═══ Extract provided ═══
The brand has also continued with its momentum, on the back of expanding into newer regions (geographically). In 2017 it focused its marketing activity in Southern and rural India, with South India seeing the highest penetration growth (183%) and rural areas having far higher growth than urban.

More categories

The brand has presence with over 30 products. However, the retention of the Patanjali brand name across its portfolio has ensured unified branding and communication. This might be one of the reasons why its brand recall is higher than competition, because the competitors have different brand names in different categories unlike Patanjali. It’s paying off with Patanjali reaching more households and inspiring existing buyers to buy a wider range of products. Interestingly, an average customer now chooses 3.1 Patanjali products in 2017 versus 2.6 in 2016.

New needs

‘Ayurveda’ is one more aspect that keeps the brand going. One of the benefits that it got from Ayurveda was in its flagship product Dantkanti. The toothpaste addresses one of the key needs for Indian consumers, pain relief. According to Kantar Worldpanel’s research, relief from tooth pain or sensitivity, or swollen or bleeding gums, are among the top factors attracting Indian consumers to the product.

Patanjali is unique in that. Pain relief is not a benefit associated with any other mainstream toothpaste in the Asian market and it plays up its use of the age-old medicinal practice to meet this need.

More moments

The brand has made sure on almost all its sales touchpoints that the products from across categories stick together, getting the same shelf-space. Be it the exclusive Patanjali stores stocking a wide range of products under one roof or negotiating with the larger retail chains like Big Bazaar and Hypercity. This gives the brand a huge opportunity of increasing moments of interaction and triggering trial purchases. At the other modern trade outlets, displaying the products together increases the likelihood of shoppers buying another product from its range.

Few other feats in Indian market

Lay’s: In India, Lay’s bounced back from declining CRPs in 2016, inspiring a turnaround through promotions on small and mid-sized packs, and its “more chips in every bag” message. Success here meant Lay’s reclaimed occasions it had lost to traditional salty snacks, adding five million Indian shoppers in 2017.
═══ The data ═══
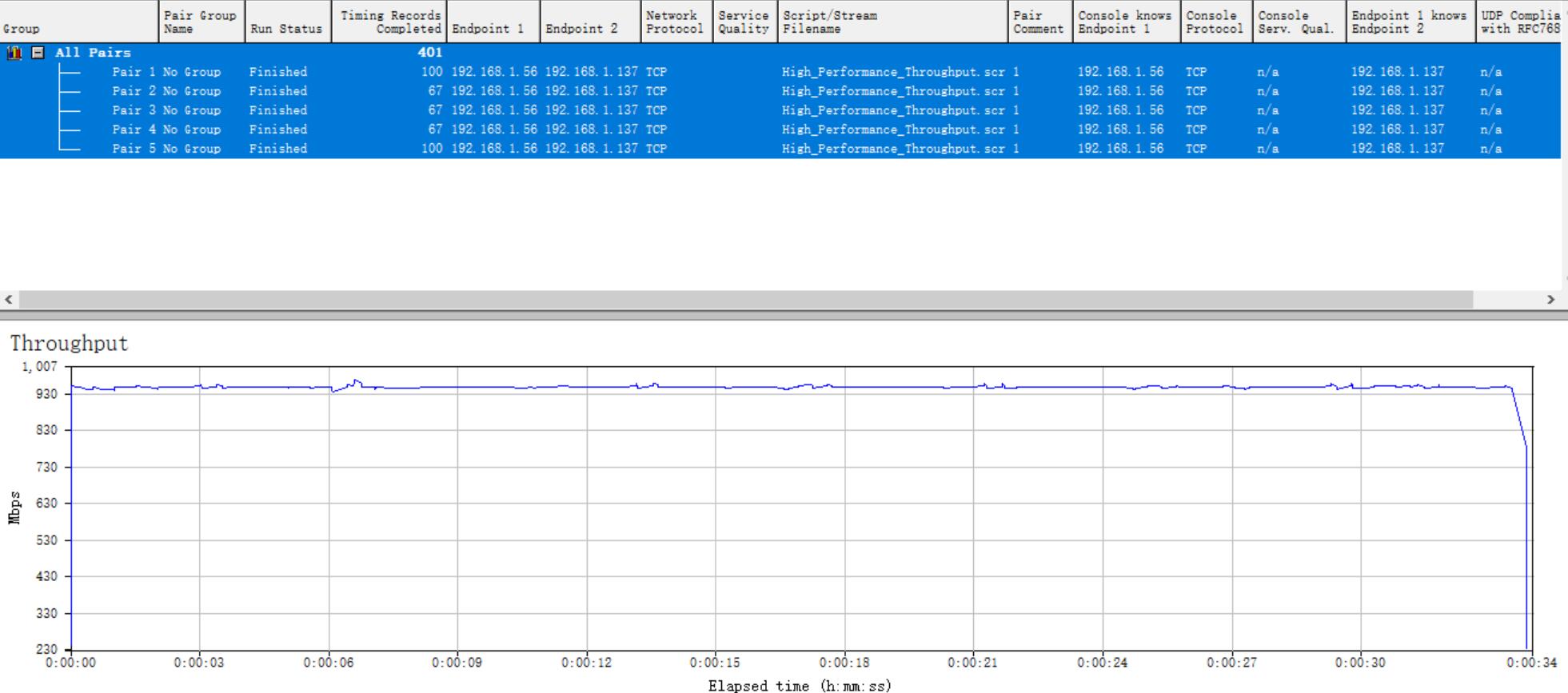The height and width of the screenshot is (693, 1568).
Task: Click the horizontal scrollbar left arrow
Action: tap(9, 300)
═══
● **Problems and tasks**:
(A) Summarize the Patanjali text in two sentences.
(B) Reproduce the Patanjali text from "The brand has made" to "from its range.".

● **Responses for each task**:
(A) Patanjali has kept its momentum by expanding into South India and rural areas, using one brand name across its more than 30 products, and drawing on Ayurveda to offer pain relief in its Dantkanti toothpaste. It also keeps its products together on the same shelf space to create more moments of interaction and trigger trial purchases, while Lay's bounced back in India and added five million shoppers in 2017.

(B)
The brand has made sure on almost all its sales touchpoints that the products from across categories stick together, getting the same shelf-space. Be it the exclusive Patanjali stores stocking a wide range of products under one roof or negotiating with the larger retail chains like Big Bazaar and Hypercity. This gives the brand a huge opportunity of increasing moments of interaction and triggering trial purchases. At the other modern trade outlets, displaying the products together increases the likelihood of shoppers buying another product from its range.